▶ [Fragmento del texto]:
++++++

Adaptación del texto de la Carta 130 de san Agustín a Anicia Faltonia Proba (†432), noble y creyente cristiana que escribió al santo porque temía no estar orando como debía. Agustín le respondió con este breve y práctico ensayo escrito después del año 411. Parte 1.

Atención: texto resumido y adaptado. Puede consultarse el original en este enlace.

Me pediste que te escribiera sobre cómo orar y aquí están estas palabras ahora que tengo tiempo y ganas para ayudarte con mucho gusto, con cariño y en el espíritu de Jesús. La verdad, me hizo súper feliz que me lo pidieras, porque me di cuenta de cuánto te importa algo tan importante.

++++++

▶ [Datos sin procesar]:
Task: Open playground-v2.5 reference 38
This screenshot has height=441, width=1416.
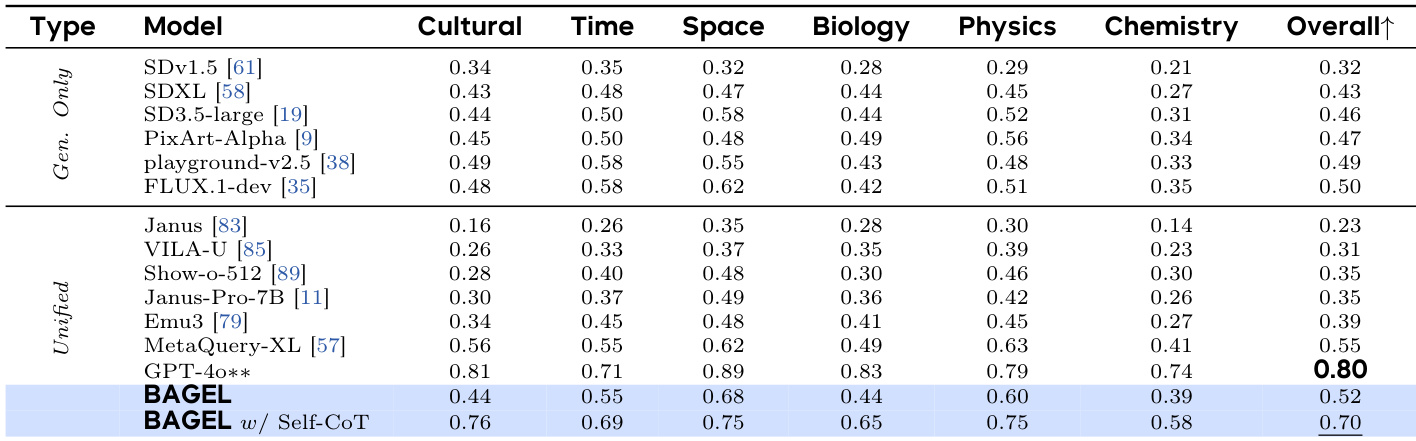Action: coord(337,160)
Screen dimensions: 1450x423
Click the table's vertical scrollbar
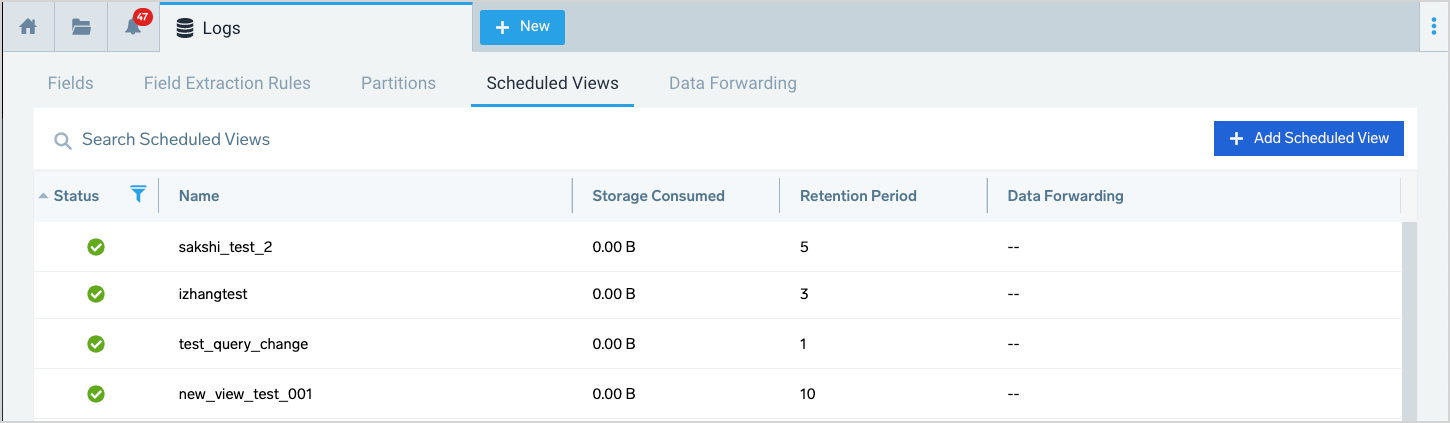1409,320
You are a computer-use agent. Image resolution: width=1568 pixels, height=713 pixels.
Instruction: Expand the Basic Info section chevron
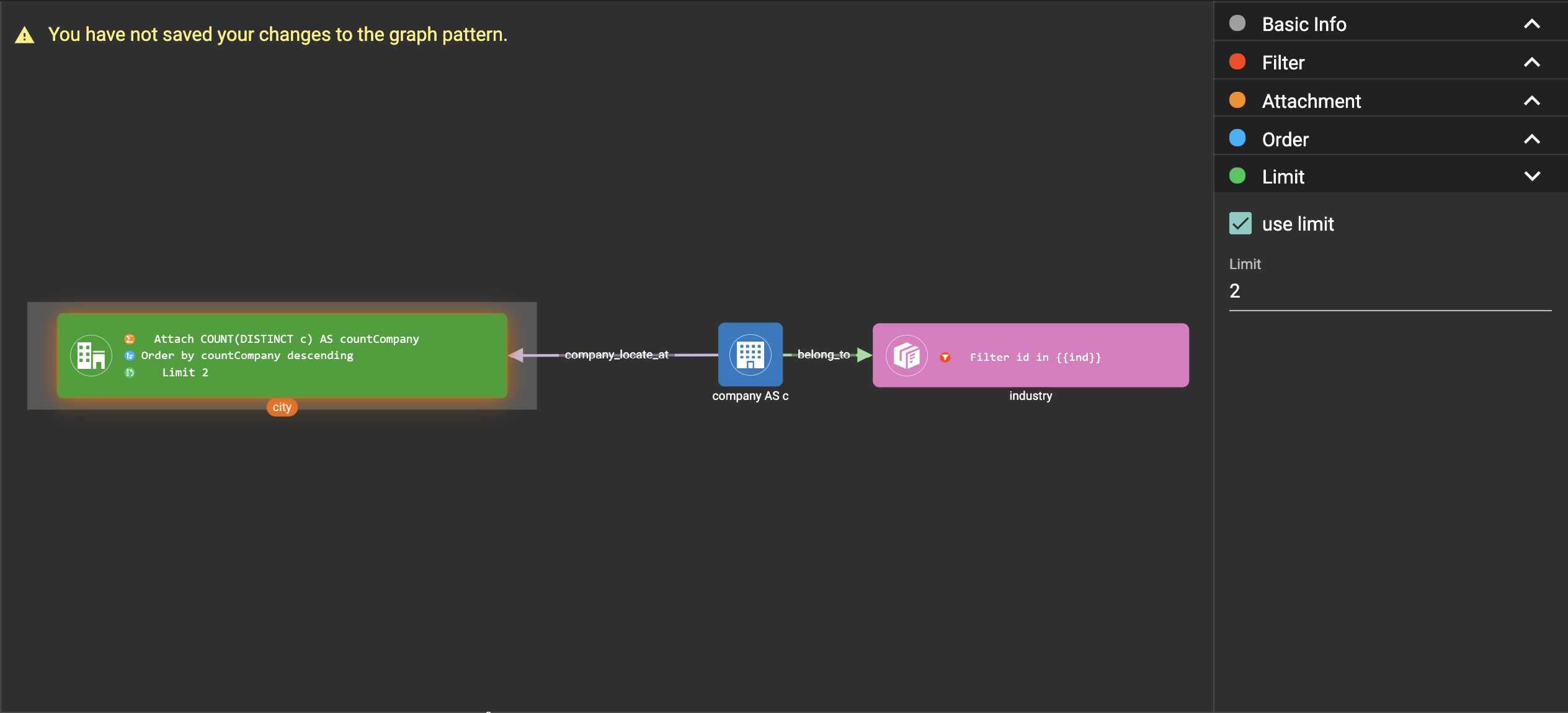pos(1531,24)
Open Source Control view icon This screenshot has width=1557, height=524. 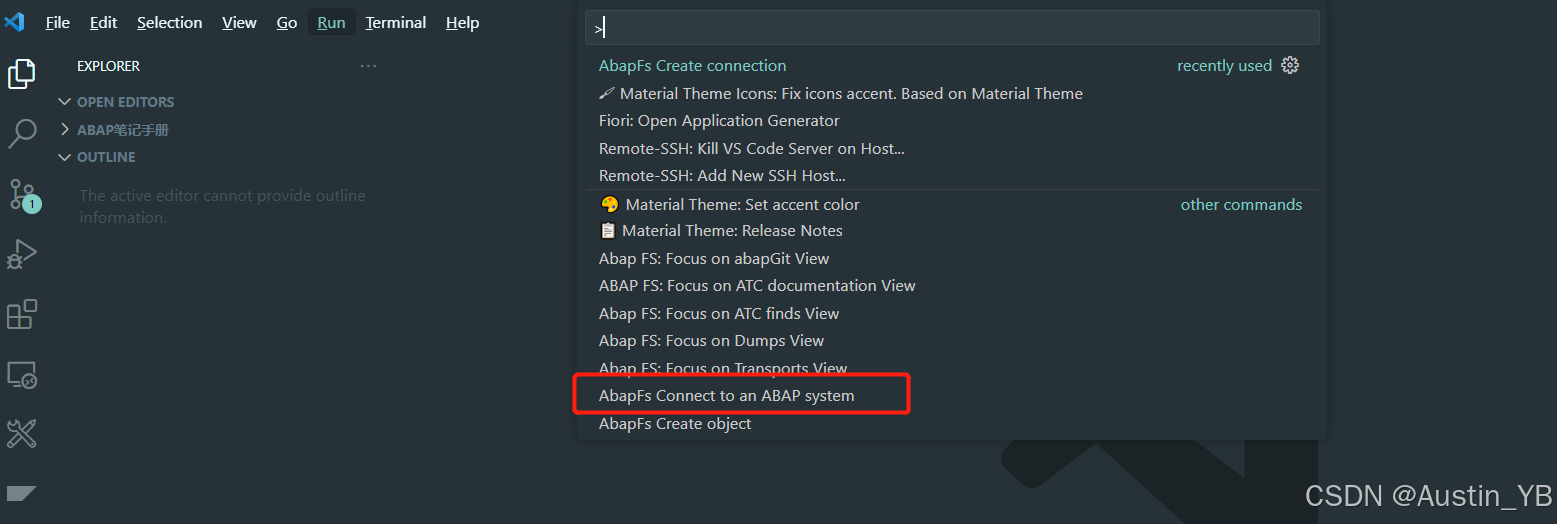tap(22, 194)
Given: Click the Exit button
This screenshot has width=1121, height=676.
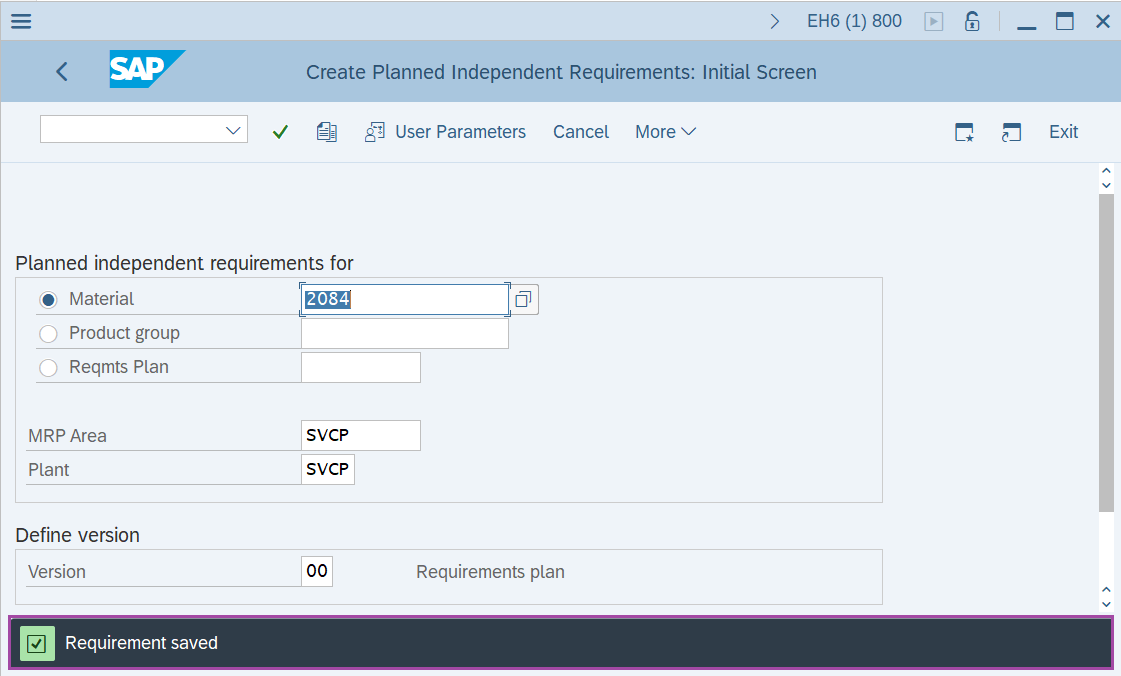Looking at the screenshot, I should point(1062,131).
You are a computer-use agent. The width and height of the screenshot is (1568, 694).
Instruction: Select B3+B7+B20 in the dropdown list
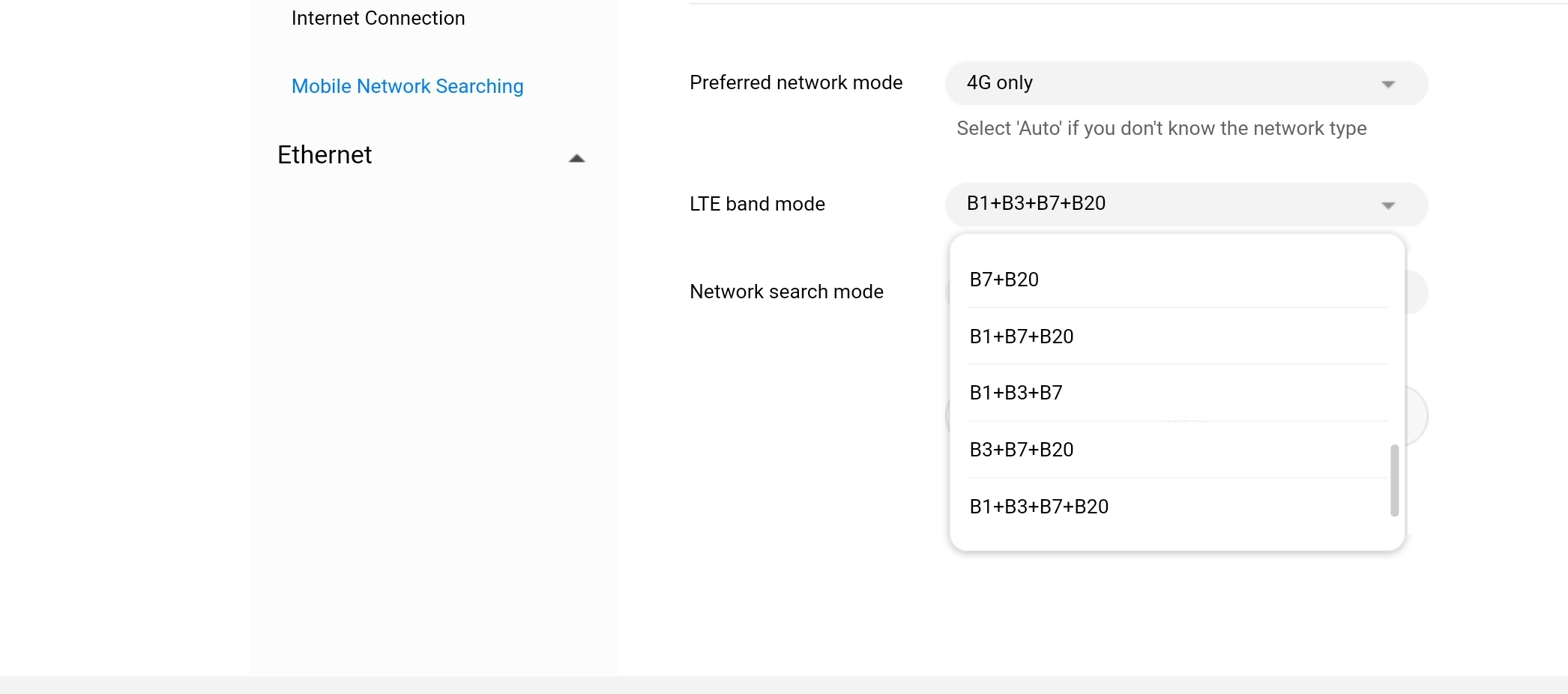tap(1022, 450)
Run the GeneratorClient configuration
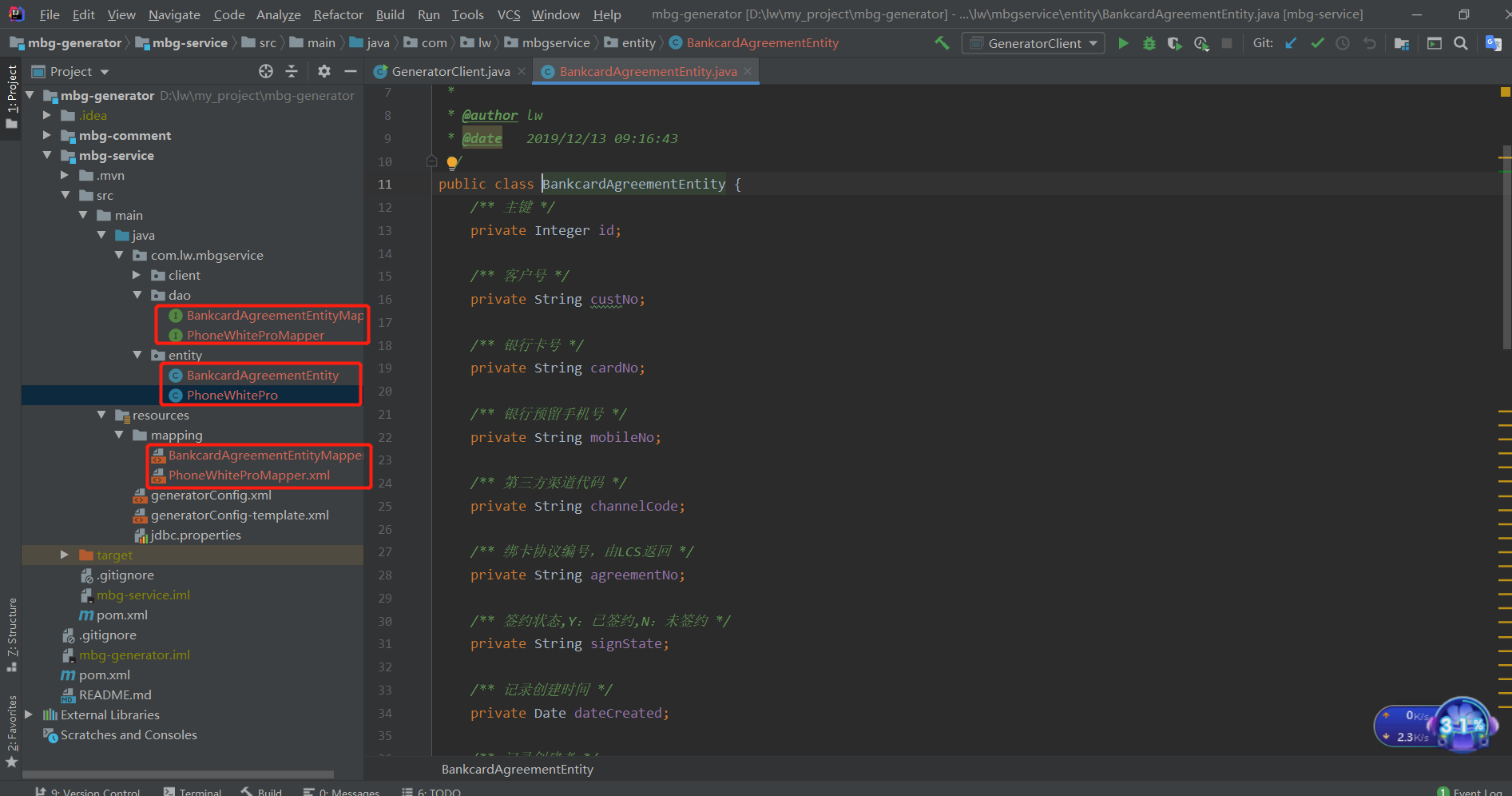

++++++

▶ [Tareas por completar]:
**1.** Según el fragmento, ¿por qué escribió Anicia Faltonia Proba a san Agustín?
**2.** Convierte en una lista el párrafo del fragmento que comienza con «Adaptación del texto de la Carta 130», sin perder sus datos principales.
**3.** Continúa el fragmento de la carta de san Agustín sobre la oración a partir de su última frase.
Las líneas no tienen ninguna relación con el fragmento.

▶ [Resultados del ejercicio]:
**1.** Porque temía no estar orando como debía.

**2.**
- Es una adaptación de la Carta 130 de san Agustín.
- Está dirigida a Anicia Faltonia Proba (†432), noble y creyente cristiana.
- Ella escribió al santo porque temía no estar orando como debía.
- Agustín le respondió con un ensayo breve y práctico, escrito después del año 411.
- Se trata de la parte 1.

**3.**
¿Qué mejor oportunidad que la viudez para dedicarte a orar día y noche, como dice el Apóstol, la que es verdaderamente viuda y está sola, ponga su esperanza en el Señor y persevere en la oración día y noche? (1Tm 5,5).

Algunos quizá se sorprendan al ver que, siendo noble, de buena posición y madre de una gran familia, te preocupes tanto por orar. Pero eso es porque sabes que, en esta vida, nadie puede sentirse completamente seguro sin confiar en algo más grande.

El deseo de orar no viene de la nada. Es Dios quien te lo ha puesto, el mismo Dios que puede hacer que un rico entre en el reino de los cielos, te inspiró a buscarlo y preguntarte cómo debes orar. Jesús llevó al rico Zaqueo hacia el Reino de Dios. Y después de su resurrección, el Espíritu Santo inspiró a muchos ricos a dejar de aferrarse a sus bienes, haciéndolos aún más “ricos” al liberar su corazón de la avaricia.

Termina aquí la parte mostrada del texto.